Control with fragmented ownership
In this second case illustrated here, it would appear again that no individual passes the 25 per cent threshold required to be identified as a beneficial owner of company A, especially Mary who only holds an indirect 3.4 per cent in company A through an ownership chain starting with company E. However, Mary should be considered a beneficial owner of company A because she is a beneficial owner of company E, that in turn controls company D and so on up to company B which controls 51 per cent of company A.
How to solve this loophole? Beneficial ownership registration must include the full ownership chain, and control at each layer should be considered when determining the beneficial ownership of company A.
Companies as parties to a trust
This loophole prevents a person from being identified as a beneficial owner of a trust despite having a large interest in the trust.
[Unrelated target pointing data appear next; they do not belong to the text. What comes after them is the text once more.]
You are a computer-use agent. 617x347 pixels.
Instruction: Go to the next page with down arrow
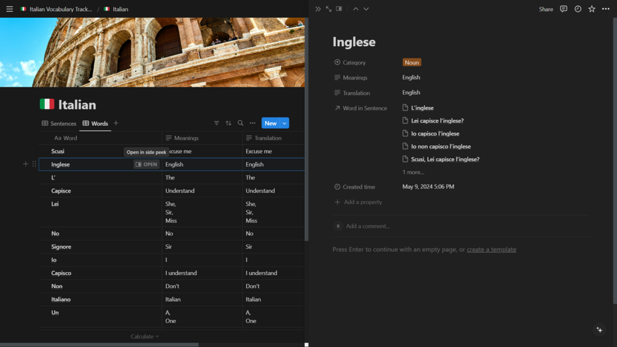point(366,9)
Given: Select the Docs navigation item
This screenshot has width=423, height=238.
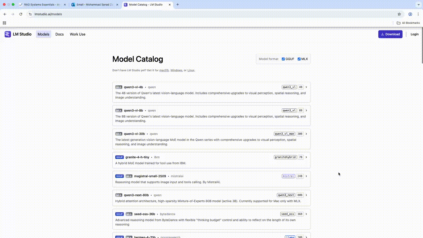Looking at the screenshot, I should (59, 34).
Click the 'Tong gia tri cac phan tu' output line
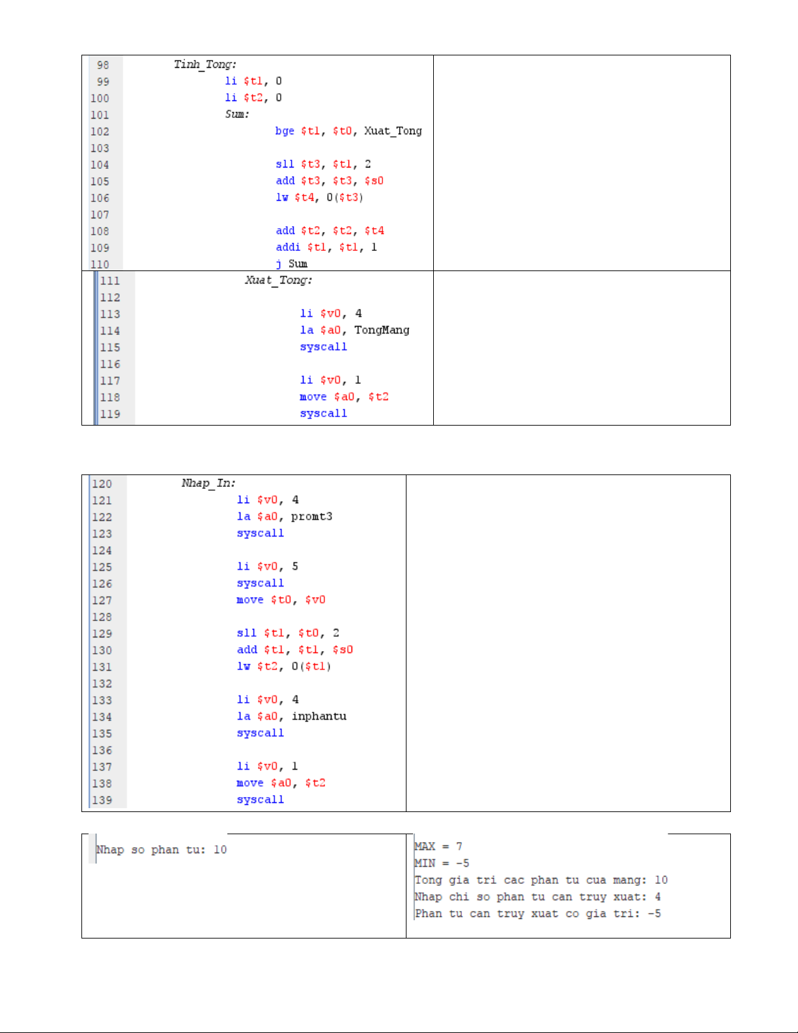Screen dimensions: 798x1033 pyautogui.click(x=541, y=880)
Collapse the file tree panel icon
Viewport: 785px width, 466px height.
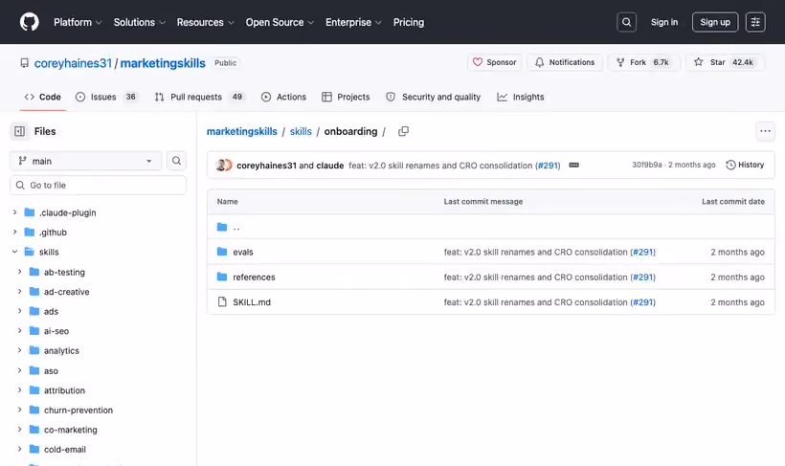19,131
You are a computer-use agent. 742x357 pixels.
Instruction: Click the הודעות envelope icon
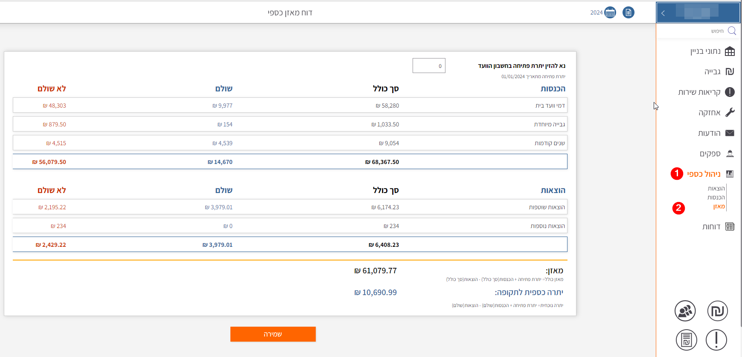[x=730, y=133]
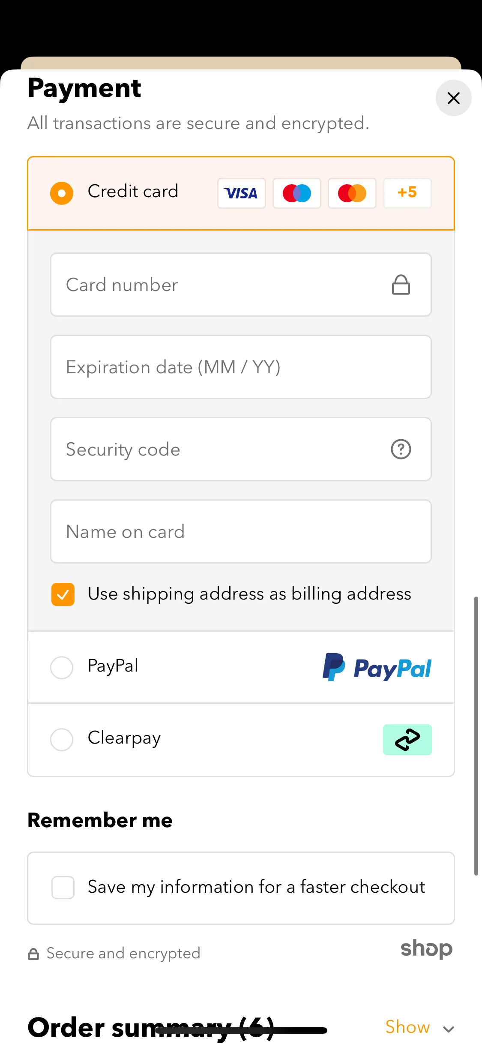The image size is (482, 1044).
Task: Open the security code help icon
Action: click(x=401, y=449)
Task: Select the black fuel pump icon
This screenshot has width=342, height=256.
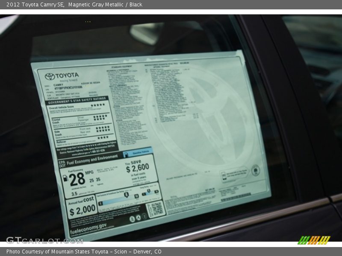Action: (65, 178)
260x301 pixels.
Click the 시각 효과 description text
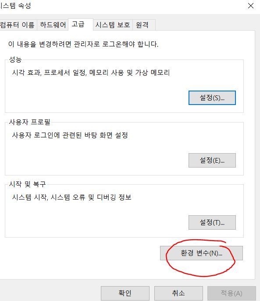91,73
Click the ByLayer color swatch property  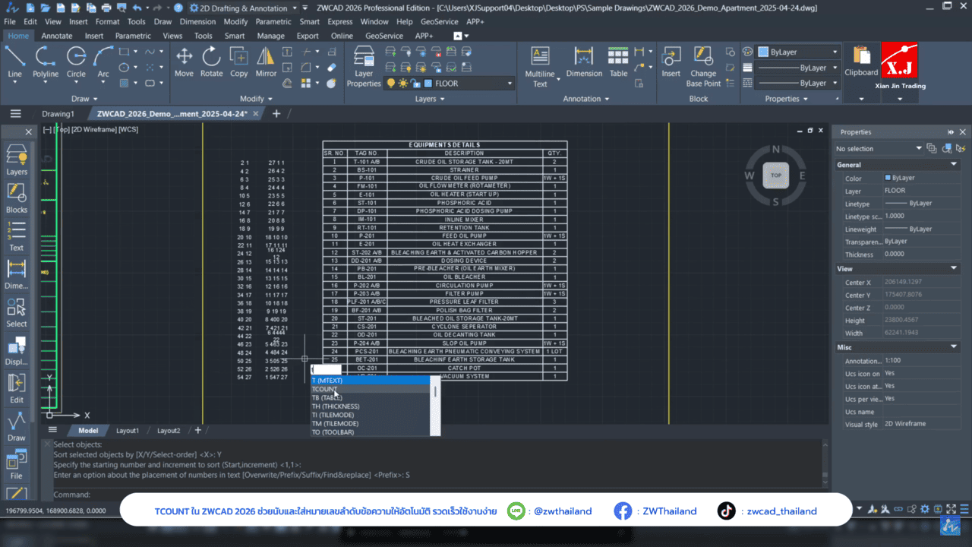(x=888, y=178)
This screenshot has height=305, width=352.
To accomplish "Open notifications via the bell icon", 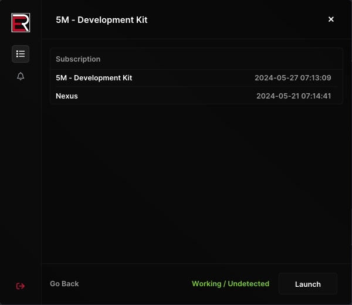I will (21, 76).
In the case of trusts, every party to the trust must be identified as a beneficial owner: the settlor(s), trustee(s), protector(s), beneficiaries and any other person with significant control over the trust. The problem is when a party to the trust is in itself a company. For example, if the trustee is a company, or if beneficiaries have interests in the trust through a company.
In the case illustrated here, while regulations don’t always state this explicitly, a holistic interpretation of beneficial ownership laws would require applying the corresponding definition to each type of legal vehicle. One would start applying the beneficial ownership definitions for trusts and try to identify every party. However, if one of the parties is a company, one would have to apply the definitions for companies, ie the 25 per cent ownership threshold.
In this example, the first two individuals which only hold 1 per cent each of interests in the trust (ie a right to obtain 1 per cent of the trust’s income or capital) are identified as beneficial owners because they are parties to the trust and thresholds are irrelevant for trusts. In contrast, Mary and the other person hold their interests in the trust through a company. Consequently, only the man passes the threshold of 25 per cent. This means that Mary, who indirectly holds an interest in the trust of 23.5 per cent (way more than the first two individuals) is not identified as a beneficial owner. In other words, by interposing a company as a party to the trust, it is possible to apply very high thresholds to the beneficial owners of trusts (which are not supposed to depend on thresholds).
How to solve this loophole? Every party to the trust should be identified as a beneficial owner. If companies are parties to the trust, every individual who holds at least one share or vote in the company should also be considered a beneficial owner of the trust (as if the company did not exist).
Our paper on beneficial ownership verification suggests other ways to prevent similar schemes, for example by establishing limits on the length of the ownership chain. People should be allowed to create many layers or complex combinations of trusts and companies only if they can prove there is a good reason to do it – achieving secrecy or minimising taxes should not be considered valid reasons!